Acknowledging many gods and worshiping many gods is polytheism. Acknowledging many gods but worshiping only one is henotheism, and the Israelites at this time are more properly labeled henotheists. In this view, different gods ruled different territories just as kings did, and tribes owed allegiance to whichever god protected them. Deuteronomy makes this explicit: “When Elyon divided the nations, … he established the borders of the nations according to the number of the sons of the gods. Yahweh’s portion was his people, [Israel] his allotted inheritance.”
Here we see Elyon, the head of the divine pantheon, dividing humankind among his children. Each received his inheritance, and for Yahweh, it was Israel. The idea of a divine pantheon with a chief deity, his consort, and their children (the council of the gods) was widespread through the Ancient Near East. Elyon (short for El Elyon) is the chief god, not just in early Israelite writings but also in the literature of other Canaanite tribes.

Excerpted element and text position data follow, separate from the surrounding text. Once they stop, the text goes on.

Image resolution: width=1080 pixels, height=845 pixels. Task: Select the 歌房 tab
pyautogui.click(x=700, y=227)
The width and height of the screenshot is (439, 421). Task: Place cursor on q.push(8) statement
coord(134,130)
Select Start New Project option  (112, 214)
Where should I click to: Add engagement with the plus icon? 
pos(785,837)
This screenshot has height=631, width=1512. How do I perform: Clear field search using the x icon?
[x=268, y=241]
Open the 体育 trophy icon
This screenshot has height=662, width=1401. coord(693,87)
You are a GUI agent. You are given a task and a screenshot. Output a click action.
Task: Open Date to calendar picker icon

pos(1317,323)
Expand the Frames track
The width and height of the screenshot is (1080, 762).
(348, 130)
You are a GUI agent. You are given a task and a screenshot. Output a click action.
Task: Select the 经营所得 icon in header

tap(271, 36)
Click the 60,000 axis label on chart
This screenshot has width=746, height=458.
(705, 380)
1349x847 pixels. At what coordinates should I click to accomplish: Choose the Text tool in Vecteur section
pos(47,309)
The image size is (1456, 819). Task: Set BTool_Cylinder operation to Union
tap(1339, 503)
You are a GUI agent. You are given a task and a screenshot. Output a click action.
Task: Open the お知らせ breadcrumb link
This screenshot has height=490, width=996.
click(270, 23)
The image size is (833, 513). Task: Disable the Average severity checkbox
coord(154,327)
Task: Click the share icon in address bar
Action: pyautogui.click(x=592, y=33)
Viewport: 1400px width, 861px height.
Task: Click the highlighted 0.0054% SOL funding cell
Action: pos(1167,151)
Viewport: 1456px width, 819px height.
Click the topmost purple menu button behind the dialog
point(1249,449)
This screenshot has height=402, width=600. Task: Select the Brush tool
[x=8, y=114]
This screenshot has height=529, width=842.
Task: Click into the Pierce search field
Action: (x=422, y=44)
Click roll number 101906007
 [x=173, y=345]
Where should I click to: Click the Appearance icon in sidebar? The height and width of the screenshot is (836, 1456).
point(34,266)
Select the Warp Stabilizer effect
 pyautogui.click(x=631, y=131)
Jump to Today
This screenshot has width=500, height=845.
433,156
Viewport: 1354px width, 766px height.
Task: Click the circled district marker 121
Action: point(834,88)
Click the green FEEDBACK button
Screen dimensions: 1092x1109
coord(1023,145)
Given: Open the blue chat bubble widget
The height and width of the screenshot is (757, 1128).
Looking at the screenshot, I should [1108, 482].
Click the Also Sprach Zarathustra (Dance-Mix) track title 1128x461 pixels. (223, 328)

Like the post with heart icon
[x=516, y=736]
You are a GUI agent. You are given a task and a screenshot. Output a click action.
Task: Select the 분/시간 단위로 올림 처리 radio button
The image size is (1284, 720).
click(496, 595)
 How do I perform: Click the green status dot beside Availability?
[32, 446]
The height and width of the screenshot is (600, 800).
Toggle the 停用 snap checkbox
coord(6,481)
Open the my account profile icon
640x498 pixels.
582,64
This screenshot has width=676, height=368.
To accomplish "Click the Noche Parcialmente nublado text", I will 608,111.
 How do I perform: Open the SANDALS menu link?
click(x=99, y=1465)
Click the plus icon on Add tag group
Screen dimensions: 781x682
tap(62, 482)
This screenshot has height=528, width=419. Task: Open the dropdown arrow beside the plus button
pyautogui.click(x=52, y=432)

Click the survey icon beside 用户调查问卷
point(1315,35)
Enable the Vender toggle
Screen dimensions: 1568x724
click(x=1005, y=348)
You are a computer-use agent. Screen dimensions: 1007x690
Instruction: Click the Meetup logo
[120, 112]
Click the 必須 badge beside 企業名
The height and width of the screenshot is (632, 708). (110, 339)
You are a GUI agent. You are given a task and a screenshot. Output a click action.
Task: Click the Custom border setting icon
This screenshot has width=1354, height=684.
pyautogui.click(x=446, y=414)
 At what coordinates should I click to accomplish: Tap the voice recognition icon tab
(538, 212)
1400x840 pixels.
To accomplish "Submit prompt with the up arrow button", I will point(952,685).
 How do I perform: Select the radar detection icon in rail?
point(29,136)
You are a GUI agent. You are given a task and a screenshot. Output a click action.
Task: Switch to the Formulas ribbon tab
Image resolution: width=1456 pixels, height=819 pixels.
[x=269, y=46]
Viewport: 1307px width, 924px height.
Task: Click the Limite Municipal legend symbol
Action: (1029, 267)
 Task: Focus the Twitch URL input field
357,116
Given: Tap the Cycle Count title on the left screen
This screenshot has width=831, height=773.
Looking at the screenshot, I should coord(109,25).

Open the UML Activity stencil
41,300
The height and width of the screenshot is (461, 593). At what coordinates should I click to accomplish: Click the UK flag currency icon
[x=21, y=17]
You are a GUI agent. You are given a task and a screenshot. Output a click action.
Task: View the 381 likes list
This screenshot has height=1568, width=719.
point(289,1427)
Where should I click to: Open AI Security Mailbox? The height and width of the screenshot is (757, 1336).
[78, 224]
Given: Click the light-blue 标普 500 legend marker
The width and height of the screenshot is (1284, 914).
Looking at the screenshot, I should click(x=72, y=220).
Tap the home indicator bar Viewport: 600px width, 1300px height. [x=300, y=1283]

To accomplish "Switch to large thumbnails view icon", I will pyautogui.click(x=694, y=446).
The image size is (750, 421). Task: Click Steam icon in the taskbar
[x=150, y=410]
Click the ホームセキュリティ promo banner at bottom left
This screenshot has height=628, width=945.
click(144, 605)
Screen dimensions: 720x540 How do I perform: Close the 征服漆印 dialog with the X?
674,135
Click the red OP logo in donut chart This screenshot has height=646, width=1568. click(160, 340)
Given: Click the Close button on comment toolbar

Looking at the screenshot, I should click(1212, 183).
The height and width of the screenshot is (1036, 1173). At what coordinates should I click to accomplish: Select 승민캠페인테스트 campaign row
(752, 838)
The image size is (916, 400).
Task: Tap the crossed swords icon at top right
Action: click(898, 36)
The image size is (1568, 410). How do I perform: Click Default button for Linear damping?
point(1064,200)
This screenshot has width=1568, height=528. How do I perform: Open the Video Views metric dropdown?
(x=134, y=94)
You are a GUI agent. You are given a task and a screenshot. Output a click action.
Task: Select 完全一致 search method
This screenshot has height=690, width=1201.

We find clues to polytheism elsewhere in the Old Testament. For example, in the six-day creation story, God said, “Let us make mankind in our image.” Later, he warns the others about man’s new knowledge (“The man has now become like one of us, knowing good and evil”), and that they must disrupt society lest projects like the Tower of Babel succeed (“Let us go down and confuse their language”).
A common Christian response is to say the “us” is either the Trinity or a heavenly assembly of angels. But the original audience for Genesis would never have understood the Trinity. And there is no need to imagine an angelic assembly when the henotheistic interpretation of Genesis growing out of prior polytheistic Canaanite culture is the more natural explanation.
Psalms is another old book that holds snapshots of the many gods in early Israelite religion. We see the assembly of the gods: “For who in the skies can compare to Yahweh? Who is like Yahweh among the [sons of God], a God who is honored [in the great assembly of the holy ones], and more awesome than all who surround him?” Other verses celebrate Yahweh while acknowledging the existence of others: “All the gods bow down before Yahweh.”
Near the end of the Babylonian exile in the sixth century BCE the evolution from polytheism to monotheism was complete. Yahweh said, “Before me no god was formed, nor will there be one after me.” While that’s a confident statement, the Bible as a whole tells a changing story.
Image credit: Giovanni Lanfranco c. 1625 (public domain) via Wikimedia
Notes
“You shall have no other gods before me”: Exodus 20:3.
“I, Yahweh your God, am a jealous God”: Exodus 20:5.
“When Elyon divided the nations”: Deuteronomy 32:8–9. This is the Dead Sea Scrolls version, and the translation is from Thom Stark, The Human Faces of God (Wipf & Stock, 2011), 71–2.
“Let us make mankind in our image”: Genesis 1:26.
“The man has now become like one of us”: Genesis 3:22.
“Let us go down and confuse their language”: Genesis 11:7.
“For who in the skies can compare to Yahweh?”: Psalm 89:6–7 (NET).
“All the gods bow down before [Yahweh]”: Psalm 97:7 (NET).
“Before me no god was formed”: Isaiah 43:10.